Data shown
========
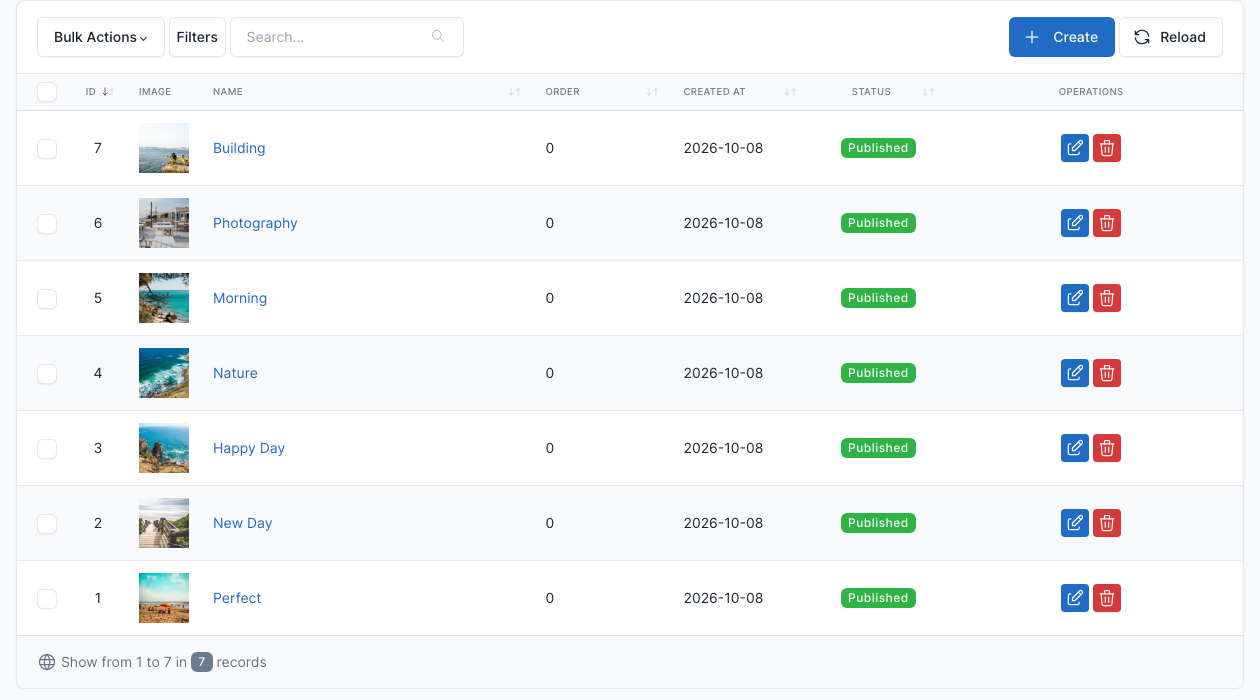The width and height of the screenshot is (1260, 700).
Task: Open the editor for Happy Day
Action: (x=1075, y=448)
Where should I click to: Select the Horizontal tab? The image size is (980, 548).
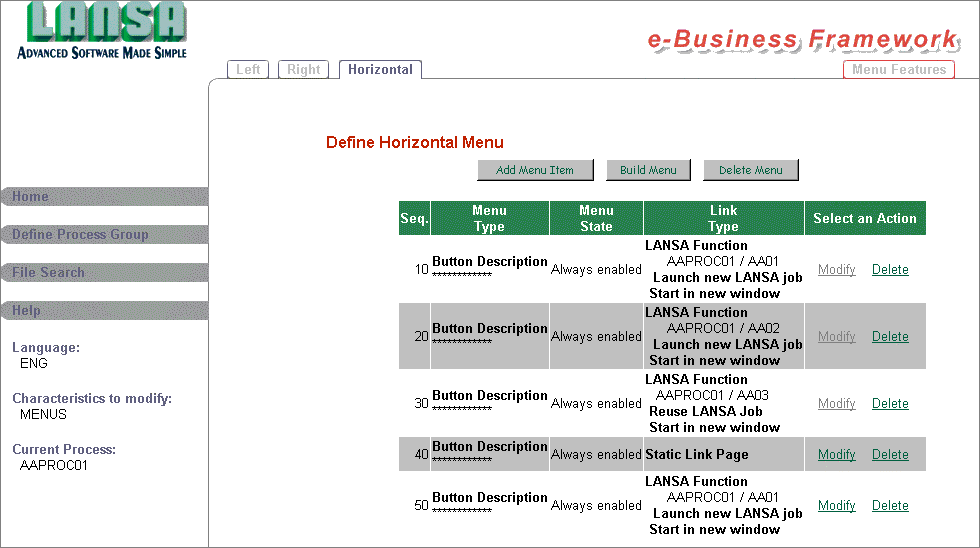380,69
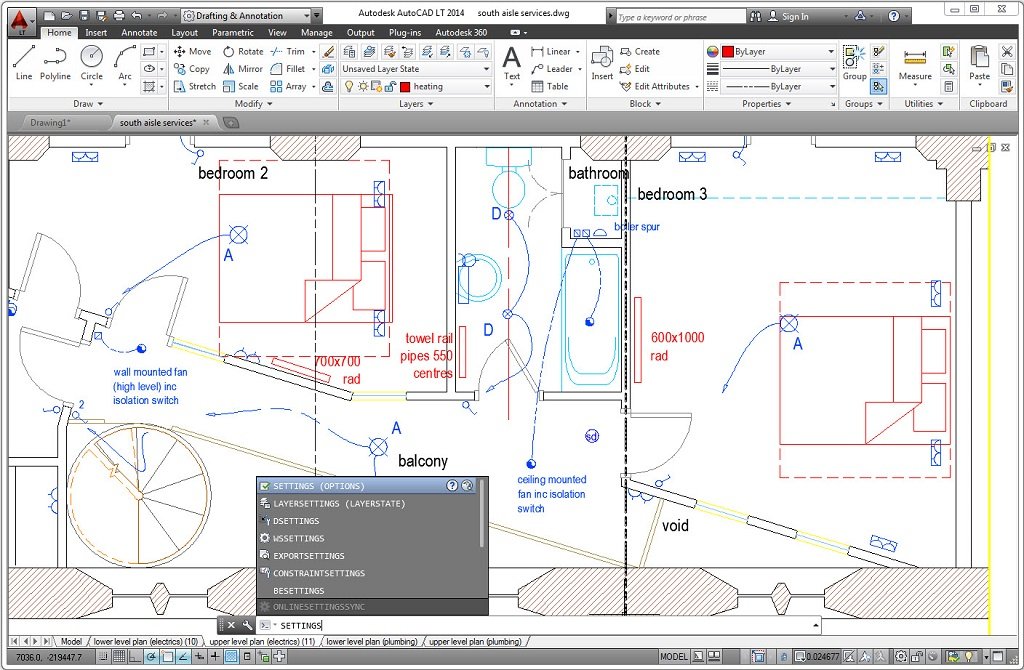
Task: Toggle grid display in the status bar
Action: click(x=119, y=657)
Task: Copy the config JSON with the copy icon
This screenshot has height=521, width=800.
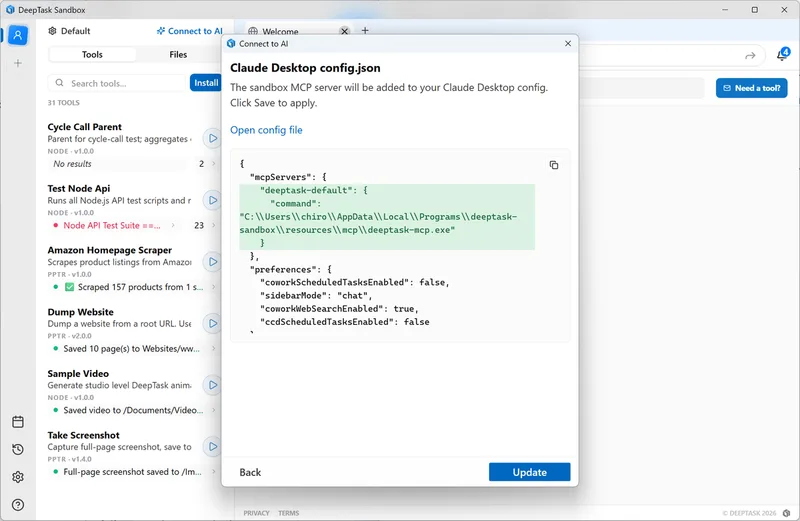Action: coord(554,165)
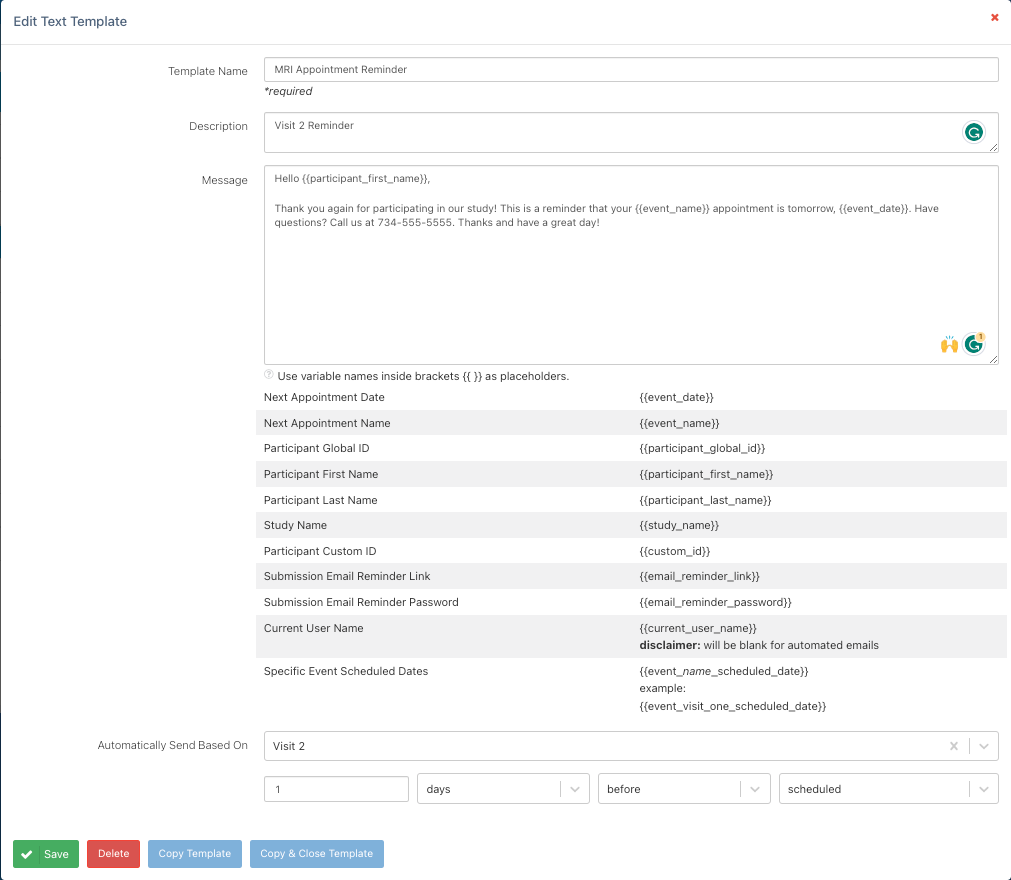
========
Directions
This task calls for the lines from the line containing "Task: Copy the config JSON with the copy icon" through the end of the listing, set down exactly and only, with pictures omitted.

Answer area
Task: Copy the config JSON with the copy icon
This screenshot has height=521, width=800.
Action: coord(554,165)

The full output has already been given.